**Task objective:** Output nothing except the lines from the one containing "Choose the top 12 dB early filter shape" through the final line of the data, both included, typed exactly, minus the pictures.

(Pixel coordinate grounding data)
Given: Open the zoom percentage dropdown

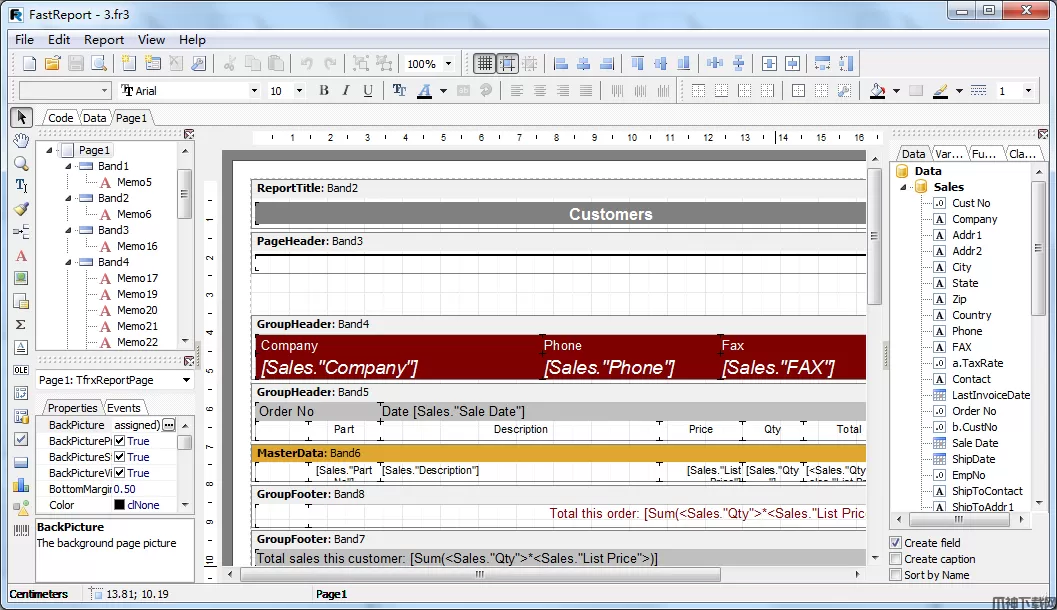Looking at the screenshot, I should (448, 64).
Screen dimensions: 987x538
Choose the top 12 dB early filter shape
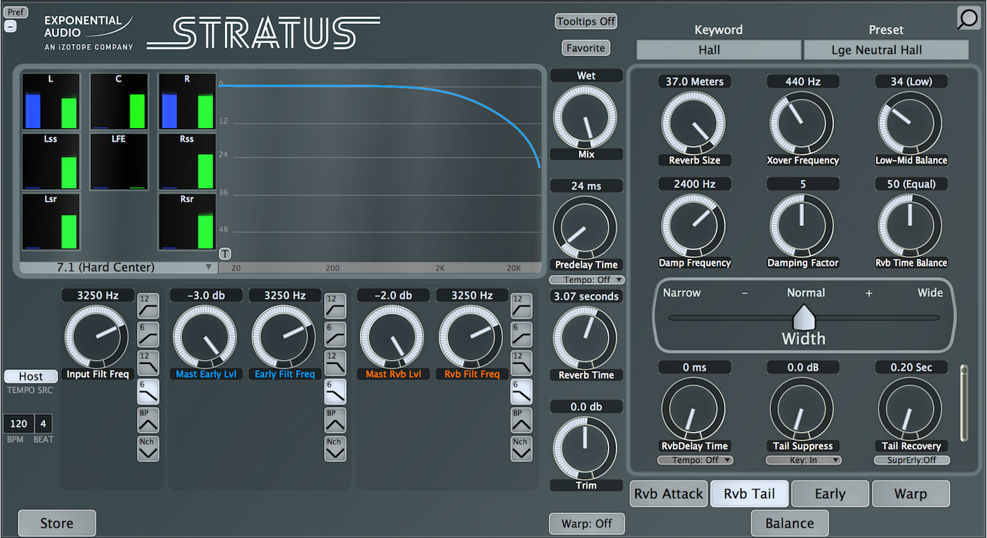pos(335,305)
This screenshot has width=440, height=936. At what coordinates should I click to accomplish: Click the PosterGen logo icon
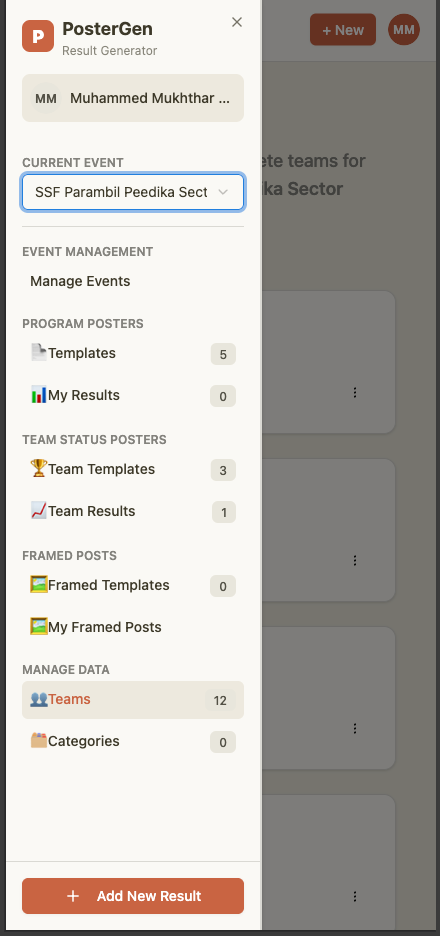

**Task answer:**
Choose the top 12 dB early filter shape
pos(335,305)
This screenshot has width=440, height=936. At what coordinates should I click to accomplish: Click the PosterGen logo icon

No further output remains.